EDITORIAL
Surgery has traditionally been considered a very male dominated specialty in spite of the increasing numbers of women that are graduating from medical schools over the years.
The situation would appear to be similar with both developed and developing countries. Could it be that in the past five years, trends have changed in Surgery? What is the evidence fuelling the above named perceptions or realities? What accounts for these gender differences?
In North America, A survey of surgeons carried out at the turn of the current century showed 20.3% of surgeons were female1.
Gone are the days when being a woman surgeon meant being ‘sexually invisible’ as most women then concentrated on being accepted as a surgeon, not a woman surgeon 2.
Times are changing.
Other issues that were mentioned, particularly for women in academia, and that may still exist in some countries are that women surgeons felt excluded from mentoring, informal networking and collaboration which hindered their advancement 2.
In the Western world, the history of women in surgery dates back to 3500BC in Egypt, Italy and Greece. Then women held prominent positions in medicine but this was soon to change. Historically women had to ‘impersonate men’ in order to practise medicine and surgery. This was during the Middle Ages, which era was considered a very difficult and disappointing time for women in medicine in general and surgery in particular, as it was then held that a woman could not hold a leadership role professionally 2,3. Until 1970, only up to 6% of medical school admissions were women and the American College of Surgeons admitted its first woman in 1913. In 2001 the number of physicians who were female, rose to 24%. However since then till now, most medical school applications show gender parity2 and in some instances even female preponderance2,4.
In spite of these improvements, in the sub specialties of Surgery, women in the USA continue to constitute only 15% of applicants to residency training programmes in thoracic surgery, urology, orthopaedic surgery and neurosurgery3. In academia generally, the picture has not improved much even in the Western world. In the USA although 41% of Assistant Professors (the equivalent of our Senior Lecturers/Readers) are female, only 29% are Associate Professors, 17% are full Professors and only 19% of tenured Faculty are females3.
Jo Busch in 2005 suggested women in Surgery went through a process of ‘ learning the surgical skills, developing a body of research learning to work on a committee, to mediate, negotiate, chair a group and finally emerge a leader’4.

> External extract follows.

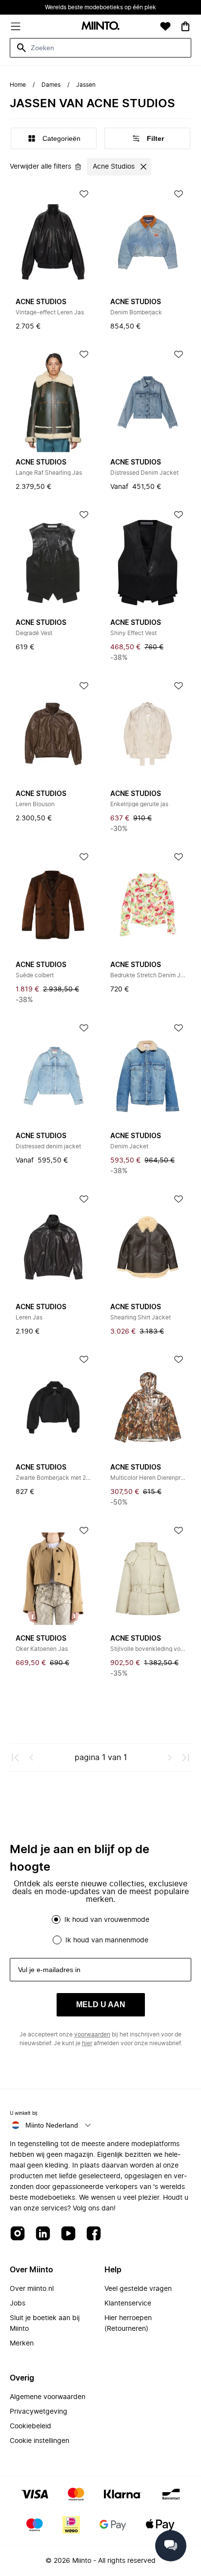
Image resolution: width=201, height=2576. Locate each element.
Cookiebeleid (30, 2426)
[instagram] (17, 2234)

In Canada, a survey of 459 female surgeons with a response rate of 91.3% found that 82.3% were in active full time surgical practice. Interestingly the commonest surgical subspecialty was Obstetrics and Gynaecology which was practiced by 40.9% , followed by Ophthalmology (21.2%) and General Surgery (12.1%)6. In this same survey, 88.3% of the female surgeons were satisfied with their decision to follow a career in Surgery 5.
What is the situation in Africa? This subject formed the basis for a thesis by Liana Roodt6 which was published by the University of Cape Town. She set out to examine 3 main parameters which were the status of female general surgeons compared to their male counterparts, perceptions when it came to female general surgeons as opposed to their male counterparts as well as the challenges faced by female general surgeons. Out of 29 consultant surgeons who responded, 20.7% were female, out of whom, 2 were heading firms/teams and the female surgeons were on the average six years younger than their male counterparts. Although the average number of publications by the females was almost equivalent to those of their male counterparts, none of the females had been on the Board of a peer reviewed journal, nor had any of them supervised any postgraduate research - this she referred to “a masculine top and feminine bottom “6. Of the 28 surgical registrars who responded, 39.3% were female.
In Nigeria, a study conducted by Makama et al7 studied the local factors that determined the most likely specialties female doctors in Nigeria would prefer. They had 105 respondents who were Registrars or Consultants. The choice of specialty by the respondents was mainly determined by impact on their family lives and social engagements (27.6%) whilst only 3.8% complained of the lack of role models.
In Ghana, the Ghana College of Physicians and Surgeons has since its inception in 2011, graduated a total of 403 Members out of which 142 were females - women constituted 35.2% of the body of Members. The College has 360 Fellows, out of which 88 are women - women constituted 24.4% of Fellows . These figures were for both Physicians and Surgeons. The percentage of Members who were female surgeons out of the total number of Members were 53 (37.32%) and of female Fellows who were female Surgeons were 30 (34.09%)8.
Conclusions
More research needs to be carried out into the reasons why Surgery still remains male dominated and to understand the issues facing women as they wear their various hats and manipulate their multiple arms of their professional, family and in our sub-region, socio-cultural lives1. More National studies need to be carried out to enable a better understanding of the issues and barriers to more rapid progress in rise in the surgical specialties.
It is obvious that the numbers of women in Surgery is generally increasing but not at the same rate as the numbers of females being enrolled in medical schools. The ‘glass ceiling’ in Surgery whether apparent or real still needs to be interrogated and shattered.